Mad Money is about investing not politics, but Cramer had to admit that the climate in Washington doesn’t bode well for bank stocks. Obama wants to end proprietary trading, which is when banks trade along side their customers, shut down internal hedge funds and force some of the bigger institutions – think Wells Fargo and Bank of America – to break up. Though almost none of these things caused the credit crisis we just barely survived, Cramer said. It was bad mortgages and insurance from Fannie Mae, Freddie Mac, Bear Stearns, Lehman Brothers, GMAC, Washington Mutual and AIG.
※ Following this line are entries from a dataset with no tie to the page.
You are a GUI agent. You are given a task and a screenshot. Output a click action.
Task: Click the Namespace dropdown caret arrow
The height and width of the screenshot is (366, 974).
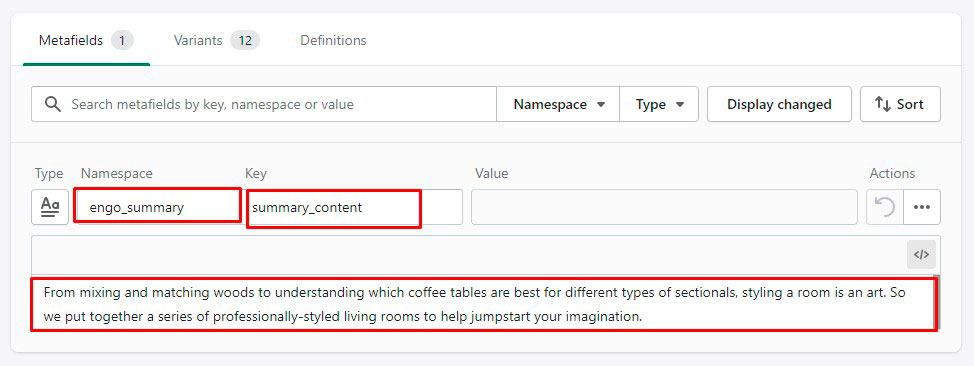click(601, 104)
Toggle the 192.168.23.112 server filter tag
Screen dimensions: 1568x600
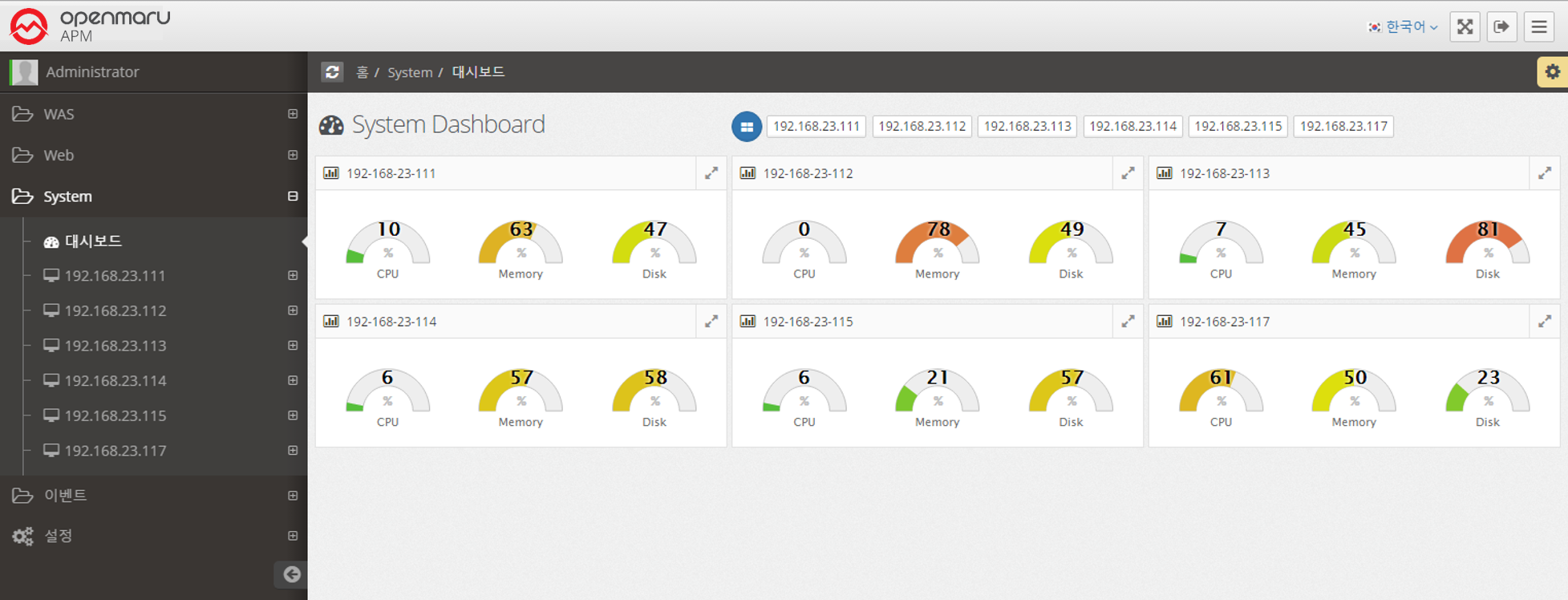pos(922,127)
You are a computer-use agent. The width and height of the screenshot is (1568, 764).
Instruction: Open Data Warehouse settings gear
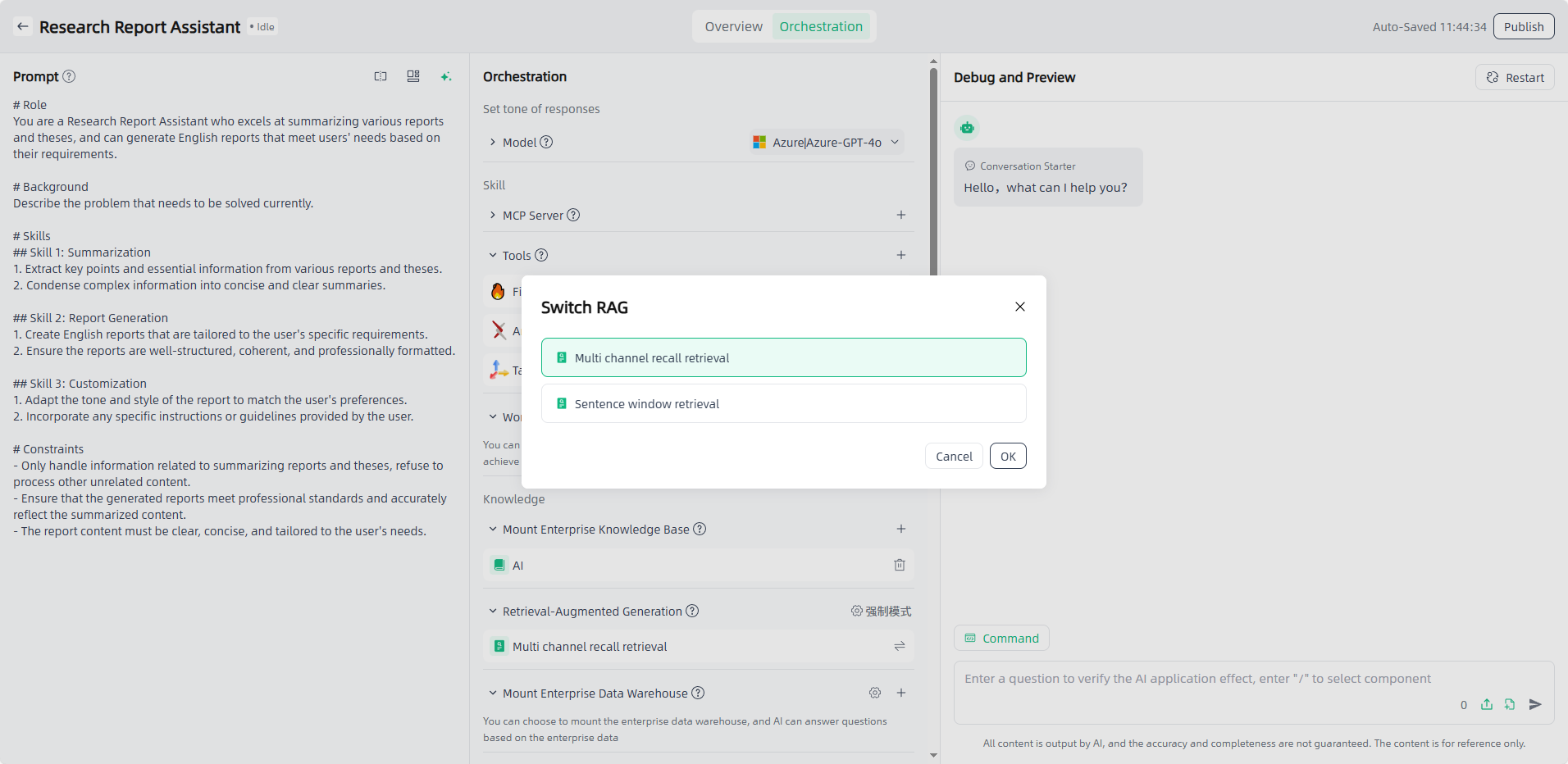pyautogui.click(x=875, y=693)
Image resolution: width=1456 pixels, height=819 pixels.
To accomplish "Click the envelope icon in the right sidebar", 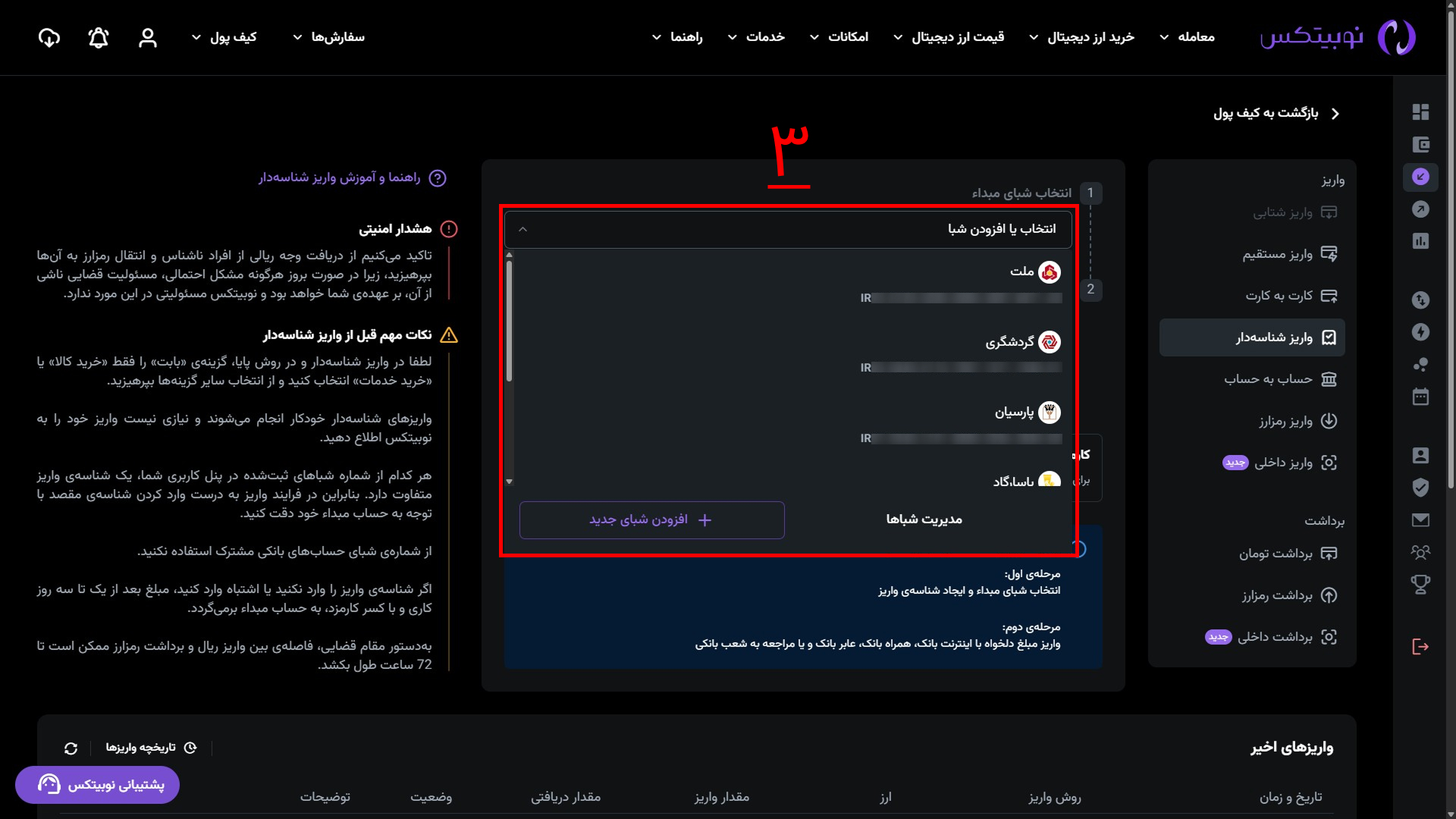I will pos(1420,520).
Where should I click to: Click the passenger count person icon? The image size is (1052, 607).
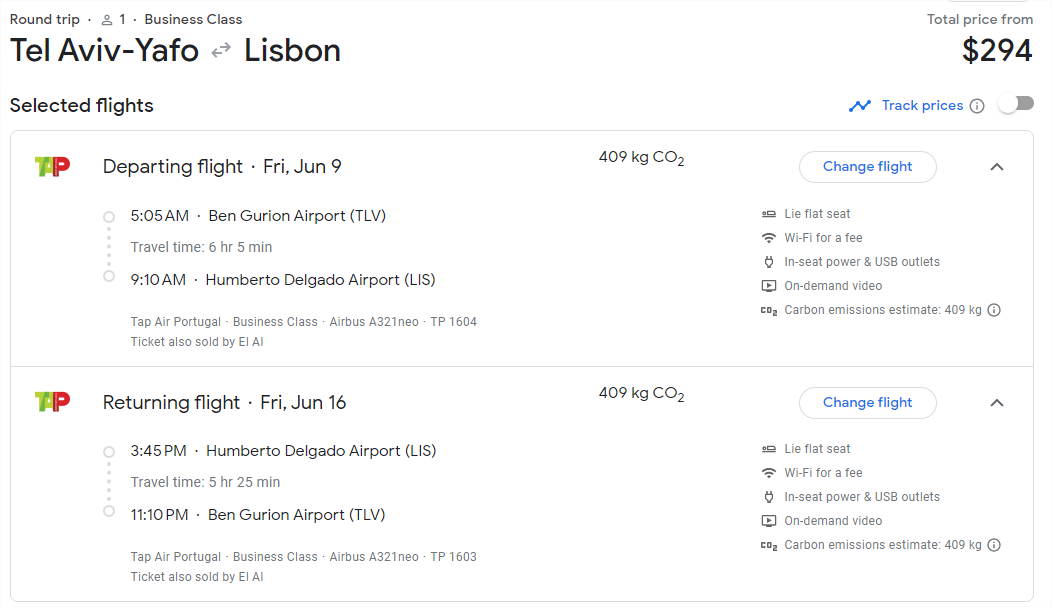pos(107,20)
Cramer thinks Rep. Barney Frank (D-Mass.) will stop Obama’s more punitive plans, namely the call to immediately push through these changes. The chairman of the House Financial Services Committee told CNBC on Thursday that he favored a three- to five-year time period instead, so as to not further disturb the troubled economy and to prevent a fire sale of these institutions’ assets. As a result, Cramer thinks the president’s bill will die in Congress.
Regardless, though, it’s too soon to trade that possibility. Which is why Cramer steered investors to a different kind of bank during today’s Mad Money. He said he likes General Mills , Procter & Gamble , Bristol-Myers Squibb , Pepsico , Coca-Cola , Colgate-Palmolive and Johnson & Johnson , all of which “generate tons of cash and are mostly immune to Washington.” Typically these names would be up on an otherwise down day, so their drop in share price offers a good entry point.
Viewers who still feel compelled to buy a bank should look for one with no hedge-fund or private-equity business, Cramer said. Consider First Niagara Financial Group , FirstMerit or NewAlliance Bancshares .
There are also the longer-term themes that Cramer has been recommending: homeland security, energy shortages, foreign stocks and the mobile Internet. The only problem is that an Obama-induced slowdown will hurt these groups by stunting growth and killing what little momentum the economy had.
“That’s what happens – a slowdown – when you crush investor confidence,” Cramer said, pointing to a similar incident when Obama lashed out against the banks last year.
The bottom line, though, is that investors should get defensive as long as the White House is focused on banks. That means buying the aforementioned food and drug cash-rich “banks” instead.
“We hope the stock market’s message isn’t lost on this White House,” Cramer said. “But let’s not take any chances.”
Cramer's charitable trust owns Bank of America, Bristol-Myers Squibb, Pepsico and Procter & Gamble.